*WHAT IS REQUIRED*
Would you output the whole of the data exactly?

*STUDY MATERIAL*
——————————

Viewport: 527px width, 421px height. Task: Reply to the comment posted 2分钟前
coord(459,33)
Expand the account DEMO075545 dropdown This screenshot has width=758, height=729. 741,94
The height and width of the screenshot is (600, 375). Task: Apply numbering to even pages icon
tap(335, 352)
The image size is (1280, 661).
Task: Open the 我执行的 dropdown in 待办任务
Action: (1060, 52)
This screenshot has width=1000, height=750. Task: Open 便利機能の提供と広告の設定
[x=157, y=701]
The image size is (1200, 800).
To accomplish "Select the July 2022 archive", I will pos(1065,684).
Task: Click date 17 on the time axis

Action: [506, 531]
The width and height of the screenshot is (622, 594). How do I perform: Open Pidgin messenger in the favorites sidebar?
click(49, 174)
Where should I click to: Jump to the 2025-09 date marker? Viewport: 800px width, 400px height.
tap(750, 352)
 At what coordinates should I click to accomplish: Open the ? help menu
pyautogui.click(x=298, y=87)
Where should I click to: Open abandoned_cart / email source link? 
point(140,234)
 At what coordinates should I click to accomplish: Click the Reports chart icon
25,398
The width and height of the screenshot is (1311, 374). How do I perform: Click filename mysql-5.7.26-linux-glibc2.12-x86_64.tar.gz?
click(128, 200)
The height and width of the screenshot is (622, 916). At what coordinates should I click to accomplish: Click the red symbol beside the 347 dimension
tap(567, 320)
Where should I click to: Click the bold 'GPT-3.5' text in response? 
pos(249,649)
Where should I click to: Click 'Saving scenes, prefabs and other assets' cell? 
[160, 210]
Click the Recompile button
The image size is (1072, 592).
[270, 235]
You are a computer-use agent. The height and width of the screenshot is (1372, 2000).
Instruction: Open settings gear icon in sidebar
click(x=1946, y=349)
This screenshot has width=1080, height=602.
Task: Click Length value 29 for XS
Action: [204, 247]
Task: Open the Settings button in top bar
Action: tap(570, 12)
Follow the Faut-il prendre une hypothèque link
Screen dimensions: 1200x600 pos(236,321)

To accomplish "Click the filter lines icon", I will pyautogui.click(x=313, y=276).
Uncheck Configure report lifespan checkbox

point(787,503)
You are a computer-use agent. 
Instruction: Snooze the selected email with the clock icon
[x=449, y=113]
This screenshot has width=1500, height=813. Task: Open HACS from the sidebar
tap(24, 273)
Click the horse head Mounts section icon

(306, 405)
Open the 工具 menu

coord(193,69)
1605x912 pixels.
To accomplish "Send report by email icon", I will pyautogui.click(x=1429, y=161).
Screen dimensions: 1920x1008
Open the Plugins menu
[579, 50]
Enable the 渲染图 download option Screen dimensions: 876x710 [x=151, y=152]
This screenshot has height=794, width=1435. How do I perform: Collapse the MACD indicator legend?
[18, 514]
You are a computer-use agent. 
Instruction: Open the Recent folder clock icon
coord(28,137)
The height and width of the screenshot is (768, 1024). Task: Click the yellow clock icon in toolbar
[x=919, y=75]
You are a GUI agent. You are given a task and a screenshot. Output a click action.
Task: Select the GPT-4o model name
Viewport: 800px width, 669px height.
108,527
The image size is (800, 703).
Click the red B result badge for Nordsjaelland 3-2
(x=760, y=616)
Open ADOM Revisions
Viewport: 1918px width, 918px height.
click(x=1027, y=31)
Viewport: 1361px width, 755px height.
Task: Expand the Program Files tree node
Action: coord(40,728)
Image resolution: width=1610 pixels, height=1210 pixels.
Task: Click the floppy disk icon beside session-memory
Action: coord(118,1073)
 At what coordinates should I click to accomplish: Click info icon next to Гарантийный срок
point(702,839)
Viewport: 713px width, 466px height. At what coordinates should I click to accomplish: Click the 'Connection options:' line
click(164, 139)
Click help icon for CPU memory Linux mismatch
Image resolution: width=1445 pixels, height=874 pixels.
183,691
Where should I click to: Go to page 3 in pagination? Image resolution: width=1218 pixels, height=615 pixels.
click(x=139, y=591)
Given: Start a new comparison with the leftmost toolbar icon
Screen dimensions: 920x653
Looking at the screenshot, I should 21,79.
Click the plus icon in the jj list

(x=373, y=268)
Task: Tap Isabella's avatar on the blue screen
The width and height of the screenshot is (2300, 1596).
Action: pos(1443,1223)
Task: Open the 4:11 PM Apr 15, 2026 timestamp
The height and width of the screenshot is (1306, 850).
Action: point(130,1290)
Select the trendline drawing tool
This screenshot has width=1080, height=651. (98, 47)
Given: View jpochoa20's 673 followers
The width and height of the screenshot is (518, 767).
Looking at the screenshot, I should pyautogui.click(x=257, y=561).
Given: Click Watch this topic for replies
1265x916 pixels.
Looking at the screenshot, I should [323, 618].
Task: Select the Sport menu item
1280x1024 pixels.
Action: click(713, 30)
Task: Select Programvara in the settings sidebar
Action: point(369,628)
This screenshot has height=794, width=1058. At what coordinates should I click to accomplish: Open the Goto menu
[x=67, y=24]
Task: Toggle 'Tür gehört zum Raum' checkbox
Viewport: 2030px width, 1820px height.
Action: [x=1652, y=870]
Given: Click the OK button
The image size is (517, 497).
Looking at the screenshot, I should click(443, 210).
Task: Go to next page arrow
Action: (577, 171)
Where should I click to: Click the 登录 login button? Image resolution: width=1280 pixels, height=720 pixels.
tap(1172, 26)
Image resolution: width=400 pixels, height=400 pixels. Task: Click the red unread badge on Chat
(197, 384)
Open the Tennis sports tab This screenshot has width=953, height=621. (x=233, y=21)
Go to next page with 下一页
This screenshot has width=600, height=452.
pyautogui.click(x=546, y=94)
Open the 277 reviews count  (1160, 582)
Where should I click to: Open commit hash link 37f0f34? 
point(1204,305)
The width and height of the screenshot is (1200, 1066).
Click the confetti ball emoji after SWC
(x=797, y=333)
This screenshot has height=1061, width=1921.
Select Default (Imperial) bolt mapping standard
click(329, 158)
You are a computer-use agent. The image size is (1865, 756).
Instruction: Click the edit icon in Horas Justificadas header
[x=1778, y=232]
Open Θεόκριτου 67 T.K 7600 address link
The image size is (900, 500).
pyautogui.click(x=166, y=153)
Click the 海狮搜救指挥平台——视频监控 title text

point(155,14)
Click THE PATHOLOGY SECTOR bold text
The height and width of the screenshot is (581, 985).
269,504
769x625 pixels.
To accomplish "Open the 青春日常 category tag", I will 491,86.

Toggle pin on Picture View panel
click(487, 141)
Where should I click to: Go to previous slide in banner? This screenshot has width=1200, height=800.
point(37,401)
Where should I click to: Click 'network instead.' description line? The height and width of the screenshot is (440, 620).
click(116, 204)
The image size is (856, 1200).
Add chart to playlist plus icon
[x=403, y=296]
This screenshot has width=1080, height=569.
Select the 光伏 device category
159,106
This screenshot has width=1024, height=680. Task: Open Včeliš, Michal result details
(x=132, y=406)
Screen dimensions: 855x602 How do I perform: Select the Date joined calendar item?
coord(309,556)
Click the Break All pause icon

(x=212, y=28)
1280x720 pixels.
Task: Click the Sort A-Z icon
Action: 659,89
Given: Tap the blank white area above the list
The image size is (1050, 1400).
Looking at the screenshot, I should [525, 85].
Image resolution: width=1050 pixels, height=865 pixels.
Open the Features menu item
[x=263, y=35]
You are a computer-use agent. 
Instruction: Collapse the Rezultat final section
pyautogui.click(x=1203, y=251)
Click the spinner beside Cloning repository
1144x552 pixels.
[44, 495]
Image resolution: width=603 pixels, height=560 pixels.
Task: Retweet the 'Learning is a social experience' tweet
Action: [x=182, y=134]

——————————

*TASK ANSWER*
Viewport: 527px width, 421px height. Task: Reply to the comment posted 2分钟前
coord(459,33)
Expand the account DEMO075545 dropdown This screenshot has width=758, height=729. 741,94
The height and width of the screenshot is (600, 375). Task: Apply numbering to even pages icon
tap(335, 352)
The image size is (1280, 661).
Task: Open the 我执行的 dropdown in 待办任务
Action: (1060, 52)
This screenshot has width=1000, height=750. Task: Open 便利機能の提供と広告の設定
[x=157, y=701]
The image size is (1200, 800).
To accomplish "Select the July 2022 archive", I will pos(1065,684).
Task: Click date 17 on the time axis

Action: [506, 531]
The width and height of the screenshot is (622, 594). How do I perform: Open Pidgin messenger in the favorites sidebar?
click(49, 174)
Where should I click to: Jump to the 2025-09 date marker? Viewport: 800px width, 400px height.
tap(750, 352)
 At what coordinates should I click to accomplish: Open the ? help menu
pyautogui.click(x=298, y=87)
Where should I click to: Open abandoned_cart / email source link? 
point(140,234)
 At what coordinates should I click to accomplish: Click the Reports chart icon
25,398
The width and height of the screenshot is (1311, 374). How do I perform: Click filename mysql-5.7.26-linux-glibc2.12-x86_64.tar.gz?
click(128, 200)
The height and width of the screenshot is (622, 916). At what coordinates should I click to accomplish: Click the red symbol beside the 347 dimension
tap(567, 320)
Where should I click to: Click the bold 'GPT-3.5' text in response? 
pos(249,649)
Where should I click to: Click 'Saving scenes, prefabs and other assets' cell? 
[160, 210]
Click the Recompile button
The image size is (1072, 592).
[270, 235]
You are a computer-use agent. The height and width of the screenshot is (1372, 2000).
Instruction: Open settings gear icon in sidebar
click(x=1946, y=349)
This screenshot has width=1080, height=602.
Task: Click Length value 29 for XS
Action: [204, 247]
Task: Open the Settings button in top bar
Action: tap(570, 12)
Follow the Faut-il prendre une hypothèque link
Screen dimensions: 1200x600 pos(236,321)

To accomplish "Click the filter lines icon", I will pyautogui.click(x=313, y=276).
Uncheck Configure report lifespan checkbox

point(787,503)
You are a computer-use agent. 
Instruction: Snooze the selected email with the clock icon
[x=449, y=113]
This screenshot has width=1500, height=813. Task: Open HACS from the sidebar
tap(24, 273)
Click the horse head Mounts section icon

(306, 405)
Open the 工具 menu

coord(193,69)
1605x912 pixels.
To accomplish "Send report by email icon", I will pyautogui.click(x=1429, y=161).
Screen dimensions: 1920x1008
Open the Plugins menu
[579, 50]
Enable the 渲染图 download option Screen dimensions: 876x710 [x=151, y=152]
This screenshot has height=794, width=1435. How do I perform: Collapse the MACD indicator legend?
[18, 514]
You are a computer-use agent. 
Instruction: Open the Recent folder clock icon
coord(28,137)
The height and width of the screenshot is (768, 1024). Task: Click the yellow clock icon in toolbar
[x=919, y=75]
You are a GUI agent. You are given a task and a screenshot. Output a click action.
Task: Select the GPT-4o model name
Viewport: 800px width, 669px height.
108,527
The image size is (800, 703).
Click the red B result badge for Nordsjaelland 3-2
(x=760, y=616)
Open ADOM Revisions
Viewport: 1918px width, 918px height.
click(x=1027, y=31)
Viewport: 1361px width, 755px height.
Task: Expand the Program Files tree node
Action: coord(40,728)
Image resolution: width=1610 pixels, height=1210 pixels.
Task: Click the floppy disk icon beside session-memory
Action: coord(118,1073)
 At what coordinates should I click to accomplish: Click info icon next to Гарантийный срок
point(702,839)
Viewport: 713px width, 466px height. At what coordinates should I click to accomplish: Click the 'Connection options:' line
click(164, 139)
Click help icon for CPU memory Linux mismatch
Image resolution: width=1445 pixels, height=874 pixels.
183,691
Where should I click to: Go to page 3 in pagination? Image resolution: width=1218 pixels, height=615 pixels.
click(x=139, y=591)
Given: Start a new comparison with the leftmost toolbar icon
Screen dimensions: 920x653
Looking at the screenshot, I should 21,79.
Click the plus icon in the jj list

(x=373, y=268)
Task: Tap Isabella's avatar on the blue screen
The width and height of the screenshot is (2300, 1596).
Action: pos(1443,1223)
Task: Open the 4:11 PM Apr 15, 2026 timestamp
The height and width of the screenshot is (1306, 850).
Action: point(130,1290)
Select the trendline drawing tool
This screenshot has width=1080, height=651. (98, 47)
Given: View jpochoa20's 673 followers
The width and height of the screenshot is (518, 767).
Looking at the screenshot, I should pyautogui.click(x=257, y=561).
Given: Click Watch this topic for replies
1265x916 pixels.
Looking at the screenshot, I should [323, 618].
Task: Select the Sport menu item
1280x1024 pixels.
Action: click(713, 30)
Task: Select Programvara in the settings sidebar
Action: point(369,628)
This screenshot has height=794, width=1058. At what coordinates should I click to accomplish: Open the Goto menu
[x=67, y=24]
Task: Toggle 'Tür gehört zum Raum' checkbox
Viewport: 2030px width, 1820px height.
Action: [x=1652, y=870]
Given: Click the OK button
The image size is (517, 497).
Looking at the screenshot, I should click(443, 210).
Task: Go to next page arrow
Action: (577, 171)
Where should I click to: Click the 登录 login button? Image resolution: width=1280 pixels, height=720 pixels.
tap(1172, 26)
Image resolution: width=400 pixels, height=400 pixels. Task: Click the red unread badge on Chat
(197, 384)
Open the Tennis sports tab This screenshot has width=953, height=621. (x=233, y=21)
Go to next page with 下一页
This screenshot has width=600, height=452.
pyautogui.click(x=546, y=94)
Open the 277 reviews count  (1160, 582)
Where should I click to: Open commit hash link 37f0f34? 
point(1204,305)
The width and height of the screenshot is (1200, 1066).
Click the confetti ball emoji after SWC
(x=797, y=333)
This screenshot has height=1061, width=1921.
Select Default (Imperial) bolt mapping standard
click(329, 158)
You are a computer-use agent. The image size is (1865, 756).
Instruction: Click the edit icon in Horas Justificadas header
[x=1778, y=232]
Open Θεόκριτου 67 T.K 7600 address link
The image size is (900, 500).
pyautogui.click(x=166, y=153)
Click the 海狮搜救指挥平台——视频监控 title text

point(155,14)
Click THE PATHOLOGY SECTOR bold text
The height and width of the screenshot is (581, 985).
269,504
769x625 pixels.
To accomplish "Open the 青春日常 category tag", I will 491,86.

Toggle pin on Picture View panel
click(487, 141)
Where should I click to: Go to previous slide in banner? This screenshot has width=1200, height=800.
point(37,401)
Where should I click to: Click 'network instead.' description line? The height and width of the screenshot is (440, 620).
click(116, 204)
The image size is (856, 1200).
Add chart to playlist plus icon
[x=403, y=296]
This screenshot has width=1080, height=569.
Select the 光伏 device category
159,106
This screenshot has width=1024, height=680. Task: Open Včeliš, Michal result details
(x=132, y=406)
Screen dimensions: 855x602 How do I perform: Select the Date joined calendar item?
coord(309,556)
Click the Break All pause icon

(x=212, y=28)
1280x720 pixels.
Task: Click the Sort A-Z icon
Action: 659,89
Given: Tap the blank white area above the list
The image size is (1050, 1400).
Looking at the screenshot, I should [525, 85].
Image resolution: width=1050 pixels, height=865 pixels.
Open the Features menu item
[x=263, y=35]
You are a computer-use agent. 
Instruction: Collapse the Rezultat final section
pyautogui.click(x=1203, y=251)
Click the spinner beside Cloning repository
1144x552 pixels.
[44, 495]
Image resolution: width=603 pixels, height=560 pixels.
Task: Retweet the 'Learning is a social experience' tweet
Action: [x=182, y=134]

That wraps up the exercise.